Scope extension for match structinees. To allow match &foo.borrow_mut().parent { Some(ref x => ... } to work, we could fix this by including similar scope extension rules to the ones used with let initializers (i.e., if we can see that a ref is taken into the temporary, then extend its lifetime, but otherwise do not).

  • Pro: match &foo.borrow_mut().parent { .. } works as it does today.
  • Con: Syntactic extension rules can be approximate, so e.g. match (foo(), bar().baz()) { (Some(ref x), y) => .. } would likely keep the temporary returned by bar(), even though it is not referenced.

RFC66-like rules. Use some heuristic rules to determine, from a function signature, when the return type includes data from the arguments. If the return type of a function f references a generic type or lifetime parameter that also appears in some argument i, and the function call f(a0, ..., ai, ..., an) appears in some position with an extended temporary lifetime, then ai will also have an extended temporary lifetime (i.e., any temporaries created in ai will persist until end of enclosing block / match expression).

  • Pro: Patterns like let x = E where E is get_data().last(), get_data().last().unwrap(), TupleStruct(&get_data()), or SomeStruct::new(&get_data()) would all allocate a temporary for get_data() that persistent until the end of the enclosing block. This occurs because
  • Con: Complex rules imply that let x = locked_vec.lock().last() would also extend lock lifetime to end-of-block, which users may not expect.

Extension option B: “Anonymous lets” for extended temporary lifetimes

Allow expr.let as an operator that means “introduce a let to store this value inside the innermost block but before the current statement and replace this statement with a reference to it”. So for example:

let x = get_data().let.last();

would be equivalent to

let tmp = get_data();
let x = tmp.last();

Question: Do we keep some amount of implicit extension?

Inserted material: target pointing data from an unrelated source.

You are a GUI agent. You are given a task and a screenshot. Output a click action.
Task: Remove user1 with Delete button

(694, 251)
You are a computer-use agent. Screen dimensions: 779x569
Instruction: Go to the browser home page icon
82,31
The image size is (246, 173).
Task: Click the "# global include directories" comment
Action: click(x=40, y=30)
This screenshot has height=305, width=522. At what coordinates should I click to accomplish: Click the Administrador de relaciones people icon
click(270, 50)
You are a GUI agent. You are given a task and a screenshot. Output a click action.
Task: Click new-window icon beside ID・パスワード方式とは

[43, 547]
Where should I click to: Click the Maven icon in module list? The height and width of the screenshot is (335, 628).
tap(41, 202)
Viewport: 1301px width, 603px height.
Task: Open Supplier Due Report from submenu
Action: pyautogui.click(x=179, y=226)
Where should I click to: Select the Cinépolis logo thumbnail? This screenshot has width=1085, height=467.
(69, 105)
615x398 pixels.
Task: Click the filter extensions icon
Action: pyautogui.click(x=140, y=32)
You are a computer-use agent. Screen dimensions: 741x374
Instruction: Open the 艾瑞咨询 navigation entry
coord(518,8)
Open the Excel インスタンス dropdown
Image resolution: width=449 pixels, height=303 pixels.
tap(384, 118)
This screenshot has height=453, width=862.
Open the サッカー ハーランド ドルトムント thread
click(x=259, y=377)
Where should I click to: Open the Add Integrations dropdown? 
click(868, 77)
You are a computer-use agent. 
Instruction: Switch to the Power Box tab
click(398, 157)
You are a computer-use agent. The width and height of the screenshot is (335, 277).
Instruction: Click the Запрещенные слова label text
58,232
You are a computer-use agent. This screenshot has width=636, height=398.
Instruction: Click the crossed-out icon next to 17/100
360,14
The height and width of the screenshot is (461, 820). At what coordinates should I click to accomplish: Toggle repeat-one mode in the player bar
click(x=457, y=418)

For example, should let x = &vec![] keep compiling, or do you have to do let x = &vec![].let?

Parting notes

Editor’s note: As I wrote at the start, this was an early document to prompt discussion in a meeting (you can see notes from the meeting here) It’s not a full proposal. That said, my position when I started writing was different than where I landed. Initially I was going to propose more of a “DWIM”-approach, tweaking the rules to be tighter in some places, more flexible in others. I’m still interested in exploring that, but I am worried that the end-result will just be people having very little idea when their destructors run. For the most part, you shouldn’t have to care about that, but it is sometimes quite important. That leads me to: let’s have some simple rules that can be explained on a postcard and work “pretty well”, and some convenient way to extend lifetimes when you want it. The .let syntax is interesting but ultimately probably too confusing to play this role.

Oh, and a note on the edition: I didn’t say it explicitly, but we can make changes to temporary lifetime rules over an edition by rewriting where necessary to use explicit lets, or (if we add one) some other explicit notation. The result would be code that runs on all editions with same semantics.